Sobre el promontorio en el que se encuentra Sidi Bou Said, con el mar Mediterráneo a sus pies, descubrimos estas construcciones a dos colores. Casas encaladas a lo largo de calles estrechas, empinadas y, en ocasiones, sinuosas. Fichas de un puzle imaginario con indudable encanto que, una vez terminado, conforman una de las localidades más turísticas de este país.
Blanco como fondo; azul como reclamo. El blanco de la cal que limpia y embellece paredes y calles frente al omnipresente azul que le ofrece la chispa. Dos en uno o uno para dos. Un lugar llamativo, turístico, recomendable, atractivo y con bastante poder de seducción. No debe extrañar que algunos pintores, escritores y artistas lo eligieran como destino donde pasar sus vacaciones o para vivir.

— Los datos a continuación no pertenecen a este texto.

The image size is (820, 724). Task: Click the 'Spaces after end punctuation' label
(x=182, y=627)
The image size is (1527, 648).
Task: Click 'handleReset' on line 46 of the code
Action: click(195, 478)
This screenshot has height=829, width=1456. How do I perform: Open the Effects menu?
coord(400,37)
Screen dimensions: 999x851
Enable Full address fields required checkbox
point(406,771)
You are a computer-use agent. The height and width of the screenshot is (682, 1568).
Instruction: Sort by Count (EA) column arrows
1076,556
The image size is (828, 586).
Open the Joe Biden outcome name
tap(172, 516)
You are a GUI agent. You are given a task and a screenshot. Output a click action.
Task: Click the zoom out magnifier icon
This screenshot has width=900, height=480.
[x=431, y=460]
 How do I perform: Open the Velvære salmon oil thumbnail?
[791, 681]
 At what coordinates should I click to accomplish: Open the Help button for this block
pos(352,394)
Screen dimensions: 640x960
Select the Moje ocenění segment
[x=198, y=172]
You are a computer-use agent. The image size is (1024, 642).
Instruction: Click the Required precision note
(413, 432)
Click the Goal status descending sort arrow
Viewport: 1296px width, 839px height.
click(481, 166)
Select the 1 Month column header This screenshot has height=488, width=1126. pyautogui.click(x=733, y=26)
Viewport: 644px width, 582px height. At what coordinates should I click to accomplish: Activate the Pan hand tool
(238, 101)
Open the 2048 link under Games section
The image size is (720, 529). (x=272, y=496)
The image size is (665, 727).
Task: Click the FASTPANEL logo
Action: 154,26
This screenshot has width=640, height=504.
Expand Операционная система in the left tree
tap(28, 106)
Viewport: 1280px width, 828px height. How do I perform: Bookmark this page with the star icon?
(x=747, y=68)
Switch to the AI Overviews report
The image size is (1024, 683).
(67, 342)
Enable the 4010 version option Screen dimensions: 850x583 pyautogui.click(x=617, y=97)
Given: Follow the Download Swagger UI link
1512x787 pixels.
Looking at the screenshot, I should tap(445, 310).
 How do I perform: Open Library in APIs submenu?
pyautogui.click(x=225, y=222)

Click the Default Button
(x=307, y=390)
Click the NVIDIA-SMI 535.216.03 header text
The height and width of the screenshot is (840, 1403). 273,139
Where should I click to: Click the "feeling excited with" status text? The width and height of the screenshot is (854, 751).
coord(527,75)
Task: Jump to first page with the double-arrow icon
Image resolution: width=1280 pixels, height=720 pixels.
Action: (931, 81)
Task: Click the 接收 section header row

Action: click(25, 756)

Comer en alguno de sus restaurantes acompañado de inigualables panorámicas, beber un típico té con piñones o comprar unos recuerdos en sus numerosas tiendas son relajantes opciones tras una mañana pateando sus calles.
Hace pocos días estuve por esos lares, cámara en mano, como colofón final de un inolvidable viaje por este país. Conocí la isla de Djerba, el desierto, la capital, recorrí algunos vestigios romanos, aprendí algo más de la huella española por estas tierras (incluido el desastre de Los Gelves de 1560), me quedé boquiabierto ante la inigualable colección de mosaicos romanos expuesta en el museo del Bardo y disfruté de su variada gastronomía, especialmente con esa salsa roja picante, llamada harissa, que tanto me gusta.
Recuerdos y añoranzas que brotan con cierta fluidez al escribir estas líneas.
Sin embargo, no pretendo con estos párrafos hacer una relación enumerada de monumentos, locales o lugares que ver en Sidi Bou Said. Hay fantásticas guías de viaje que te ilustrarán al respecto. Simplemente, trato de plasmar las sensaciones que, a mi vuelta, merodean por mi cabeza cuando pienso en esta localidad.
Digamos que podrían resumirse en dos. La primera, resulta obvia: la belleza de este pueblecito, aunque bastante turístico, ciertamente bonito. La segunda, se sintetiza con la palabra “normalidad”. Así es, frente a posibles miedos, reticencias, asperezas, recelos o temores a visitar Túnez me sentí seguro en todo momento. Cómodo, tranquilo, bien recibido, a gusto.
Posiblemente sea éste el mayor de los aprendizajes y, quizás, quedara, desde mi punto de vista, inmortalizado en una escena del día a día tunecino: el té con piñones que bebí en la terraza de una las plazas más céntricas de Sidi Bou Said mientras los turistas disfrutaban paseando en un bullicioso entorno que podría perfectamente ser el de cualquier isla del Mediterráneo europeo.
En definitiva, un país más para recomendar visitar; un destino más para incluir en nuestra agenda. Un viaje “a dos colores” por un precioso pueblo del norte de África.
Ya sabes, en tu cuaderno de próximas escapadas anota con letras mayúsculas Túnez y Sidi Bou Said.